◆ Yapılacak görevler
• A. Frenkyazısı Muharebesi metninde "Anadolu iktidarı için" ifadesinden "en güçlü beylikti." ifadesine kadar olan kısmı, "mum gibi" yerine "kar gibi" koyarak düzenle.
• B. Satırlar bölümünde "these (581, 252)" geçen satırdan "Locate an element on the page." geçen satıra kadar olan satırları aynen tekrarla.

Anadolu iktidarı için verilen bir mücadele: Frenkyazısı Muharebesi

Çünkü her geçen gün biraz daha mum gibi eriyen Selçuklulara bağlı konar-göçer Türkmenler arka arkaya bağımsızlıklarını ilan etmeye başlayınca ikinci dönem Türk beylikleri kurulmaya başlanmıştı. İkinci dönemde kurulan bu Türk beyliklerinin aralarında kendini Selçukluların varisi gören Konya merkezli Karamanoğulları Beyliği en güçlü beylikti.

1361’de Karaman beyi olan Alaeddin Bey, Anadolu’da yayılmacı bir politika izledi. Hamidoğulları, Germiyan ve Eretna beyliklerine saldırdı ve farklı kentleri ilhak ederek hakimiyet alanını genişletti.

Veri kümesinden alıntı:
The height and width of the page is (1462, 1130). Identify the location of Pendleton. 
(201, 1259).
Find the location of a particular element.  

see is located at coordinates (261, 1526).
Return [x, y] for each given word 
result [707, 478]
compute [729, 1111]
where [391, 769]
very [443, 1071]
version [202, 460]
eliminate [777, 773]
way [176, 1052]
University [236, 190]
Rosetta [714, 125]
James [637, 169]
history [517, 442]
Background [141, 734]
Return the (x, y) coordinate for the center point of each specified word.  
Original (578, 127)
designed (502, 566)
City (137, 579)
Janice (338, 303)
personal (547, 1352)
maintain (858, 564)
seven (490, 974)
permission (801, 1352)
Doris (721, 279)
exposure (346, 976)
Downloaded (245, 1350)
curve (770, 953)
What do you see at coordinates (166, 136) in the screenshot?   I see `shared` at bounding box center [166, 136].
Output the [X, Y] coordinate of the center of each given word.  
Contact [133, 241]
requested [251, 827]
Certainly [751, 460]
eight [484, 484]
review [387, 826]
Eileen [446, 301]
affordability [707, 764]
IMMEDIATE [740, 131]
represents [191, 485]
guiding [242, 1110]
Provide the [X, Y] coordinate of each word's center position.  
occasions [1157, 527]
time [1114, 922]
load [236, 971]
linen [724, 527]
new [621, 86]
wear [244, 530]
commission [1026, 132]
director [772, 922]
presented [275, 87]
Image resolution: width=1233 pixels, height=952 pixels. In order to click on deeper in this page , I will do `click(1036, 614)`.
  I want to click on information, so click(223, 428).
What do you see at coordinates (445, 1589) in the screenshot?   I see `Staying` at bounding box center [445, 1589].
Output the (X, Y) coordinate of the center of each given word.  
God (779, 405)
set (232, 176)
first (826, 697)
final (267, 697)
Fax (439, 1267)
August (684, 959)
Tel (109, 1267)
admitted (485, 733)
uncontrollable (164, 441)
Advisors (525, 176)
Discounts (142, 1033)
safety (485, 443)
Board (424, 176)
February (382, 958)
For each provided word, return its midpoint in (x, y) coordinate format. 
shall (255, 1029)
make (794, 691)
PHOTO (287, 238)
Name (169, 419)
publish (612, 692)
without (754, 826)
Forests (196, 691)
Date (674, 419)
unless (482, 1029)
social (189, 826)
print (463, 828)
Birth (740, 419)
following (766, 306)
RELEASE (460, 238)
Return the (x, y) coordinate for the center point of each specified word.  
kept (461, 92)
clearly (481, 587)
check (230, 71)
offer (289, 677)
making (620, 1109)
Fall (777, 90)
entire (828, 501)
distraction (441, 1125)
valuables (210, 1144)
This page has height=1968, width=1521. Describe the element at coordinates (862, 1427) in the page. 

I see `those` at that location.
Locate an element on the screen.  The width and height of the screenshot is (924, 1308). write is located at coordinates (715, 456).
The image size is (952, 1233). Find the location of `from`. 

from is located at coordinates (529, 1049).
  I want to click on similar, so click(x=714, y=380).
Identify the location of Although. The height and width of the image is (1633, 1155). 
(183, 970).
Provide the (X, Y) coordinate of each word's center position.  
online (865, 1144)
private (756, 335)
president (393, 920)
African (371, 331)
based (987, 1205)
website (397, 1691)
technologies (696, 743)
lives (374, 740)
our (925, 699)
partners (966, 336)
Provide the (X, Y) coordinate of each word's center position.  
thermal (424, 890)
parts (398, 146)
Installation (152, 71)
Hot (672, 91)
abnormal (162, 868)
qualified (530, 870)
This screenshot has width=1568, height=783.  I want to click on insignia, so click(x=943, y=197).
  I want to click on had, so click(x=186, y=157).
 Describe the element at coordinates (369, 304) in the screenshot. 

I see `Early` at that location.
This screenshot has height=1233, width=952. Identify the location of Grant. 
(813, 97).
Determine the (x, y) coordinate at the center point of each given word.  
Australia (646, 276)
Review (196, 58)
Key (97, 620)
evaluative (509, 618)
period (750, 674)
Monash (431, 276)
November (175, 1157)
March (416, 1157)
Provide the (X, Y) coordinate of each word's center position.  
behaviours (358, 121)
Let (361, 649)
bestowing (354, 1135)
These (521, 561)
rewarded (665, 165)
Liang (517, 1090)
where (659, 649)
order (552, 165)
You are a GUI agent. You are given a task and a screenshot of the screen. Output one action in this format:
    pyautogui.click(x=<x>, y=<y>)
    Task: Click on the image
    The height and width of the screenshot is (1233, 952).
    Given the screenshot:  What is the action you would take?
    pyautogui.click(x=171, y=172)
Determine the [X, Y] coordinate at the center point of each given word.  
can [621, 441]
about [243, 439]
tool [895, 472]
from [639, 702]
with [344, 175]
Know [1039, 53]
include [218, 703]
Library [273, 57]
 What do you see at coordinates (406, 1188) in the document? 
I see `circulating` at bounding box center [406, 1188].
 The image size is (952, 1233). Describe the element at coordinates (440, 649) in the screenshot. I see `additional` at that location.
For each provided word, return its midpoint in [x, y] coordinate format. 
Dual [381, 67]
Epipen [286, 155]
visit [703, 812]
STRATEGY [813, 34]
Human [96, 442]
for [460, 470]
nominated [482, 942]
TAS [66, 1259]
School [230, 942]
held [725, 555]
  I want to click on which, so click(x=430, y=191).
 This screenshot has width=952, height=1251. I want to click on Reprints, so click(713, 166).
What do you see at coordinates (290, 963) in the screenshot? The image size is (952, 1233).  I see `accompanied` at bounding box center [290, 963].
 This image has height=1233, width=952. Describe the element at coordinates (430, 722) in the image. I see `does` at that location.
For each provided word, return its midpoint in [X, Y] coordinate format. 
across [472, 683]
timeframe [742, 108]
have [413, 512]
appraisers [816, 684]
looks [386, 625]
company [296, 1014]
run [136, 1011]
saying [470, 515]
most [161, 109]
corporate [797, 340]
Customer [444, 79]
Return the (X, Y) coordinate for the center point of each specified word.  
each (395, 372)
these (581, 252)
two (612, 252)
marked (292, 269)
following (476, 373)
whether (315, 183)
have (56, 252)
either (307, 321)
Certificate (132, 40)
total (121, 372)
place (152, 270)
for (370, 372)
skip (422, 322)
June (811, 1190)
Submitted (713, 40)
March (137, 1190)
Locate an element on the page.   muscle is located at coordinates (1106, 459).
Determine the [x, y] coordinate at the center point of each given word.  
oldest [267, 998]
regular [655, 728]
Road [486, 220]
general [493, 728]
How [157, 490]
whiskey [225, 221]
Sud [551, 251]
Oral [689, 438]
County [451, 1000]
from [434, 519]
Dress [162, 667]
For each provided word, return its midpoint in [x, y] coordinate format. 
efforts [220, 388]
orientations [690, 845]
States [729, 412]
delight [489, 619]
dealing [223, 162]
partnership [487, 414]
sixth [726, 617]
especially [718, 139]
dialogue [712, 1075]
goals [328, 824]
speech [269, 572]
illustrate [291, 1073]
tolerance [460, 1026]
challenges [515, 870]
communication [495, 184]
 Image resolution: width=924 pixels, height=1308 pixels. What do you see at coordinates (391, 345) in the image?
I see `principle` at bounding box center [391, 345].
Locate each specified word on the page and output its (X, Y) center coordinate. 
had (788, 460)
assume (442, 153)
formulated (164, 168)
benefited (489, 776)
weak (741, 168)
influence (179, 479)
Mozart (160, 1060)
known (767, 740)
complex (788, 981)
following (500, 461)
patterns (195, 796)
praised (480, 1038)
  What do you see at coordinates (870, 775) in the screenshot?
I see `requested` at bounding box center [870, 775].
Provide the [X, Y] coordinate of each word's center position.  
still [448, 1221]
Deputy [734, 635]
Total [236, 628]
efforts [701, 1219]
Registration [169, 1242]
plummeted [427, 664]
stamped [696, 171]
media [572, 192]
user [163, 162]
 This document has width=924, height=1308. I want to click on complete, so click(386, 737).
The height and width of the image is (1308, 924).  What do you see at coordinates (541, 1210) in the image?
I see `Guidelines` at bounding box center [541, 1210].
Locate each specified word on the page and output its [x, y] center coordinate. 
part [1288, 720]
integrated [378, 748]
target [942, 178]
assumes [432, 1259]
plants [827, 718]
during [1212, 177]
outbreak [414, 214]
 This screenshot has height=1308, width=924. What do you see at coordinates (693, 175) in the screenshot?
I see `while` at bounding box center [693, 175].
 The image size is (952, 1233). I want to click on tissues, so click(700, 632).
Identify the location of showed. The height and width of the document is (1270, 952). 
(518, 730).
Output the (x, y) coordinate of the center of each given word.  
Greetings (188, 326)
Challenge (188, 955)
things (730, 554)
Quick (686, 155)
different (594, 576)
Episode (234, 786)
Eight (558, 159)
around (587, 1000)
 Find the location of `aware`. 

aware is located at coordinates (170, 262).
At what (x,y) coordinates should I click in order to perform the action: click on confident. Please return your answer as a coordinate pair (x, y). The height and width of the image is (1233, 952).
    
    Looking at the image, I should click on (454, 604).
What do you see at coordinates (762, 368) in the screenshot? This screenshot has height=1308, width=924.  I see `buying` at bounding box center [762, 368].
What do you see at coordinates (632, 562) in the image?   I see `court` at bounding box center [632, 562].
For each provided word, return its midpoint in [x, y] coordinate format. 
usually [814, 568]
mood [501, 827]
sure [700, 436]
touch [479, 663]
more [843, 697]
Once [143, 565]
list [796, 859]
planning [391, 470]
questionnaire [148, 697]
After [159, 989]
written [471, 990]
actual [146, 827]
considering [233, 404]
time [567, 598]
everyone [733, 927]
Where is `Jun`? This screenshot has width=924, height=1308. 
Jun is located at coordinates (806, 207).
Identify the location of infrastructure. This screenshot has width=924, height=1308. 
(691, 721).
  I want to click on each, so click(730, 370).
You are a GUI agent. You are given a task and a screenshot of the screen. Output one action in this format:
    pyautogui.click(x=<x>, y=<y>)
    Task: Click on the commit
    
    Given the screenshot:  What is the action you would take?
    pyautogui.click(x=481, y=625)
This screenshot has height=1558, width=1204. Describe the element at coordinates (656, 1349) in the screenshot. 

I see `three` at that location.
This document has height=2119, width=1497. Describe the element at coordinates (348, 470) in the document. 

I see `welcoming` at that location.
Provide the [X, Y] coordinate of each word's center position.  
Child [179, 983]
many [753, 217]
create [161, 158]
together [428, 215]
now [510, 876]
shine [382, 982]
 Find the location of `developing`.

◆ Görev cevapları
• A.
Anadolu iktidarı için verilen bir mücadele: Frenkyazısı Muharebesi

Çünkü her geçen gün biraz daha kar gibi eriyen Selçuklulara bağlı konar-göçer Türkmenler arka arkaya bağımsızlıklarını ilan etmeye başlayınca ikinci dönem Türk beylikleri kurulmaya başlanmıştı. İkinci dönemde kurulan bu Türk beyliklerinin aralarında kendini Selçukluların varisi gören Konya merkezli Karamanoğulları Beyliği en güçlü beylikti.

• B.
these (581, 252)
two (612, 252)
marked (292, 269)
following (476, 373)
whether (315, 183)
have (56, 252)
either (307, 321)
Certificate (132, 40)
total (121, 372)
place (152, 270)
for (370, 372)
skip (422, 322)
June (811, 1190)
Submitted (713, 40)
March (137, 1190)
Locate an element on the page.   muscle is located at coordinates (1106, 459).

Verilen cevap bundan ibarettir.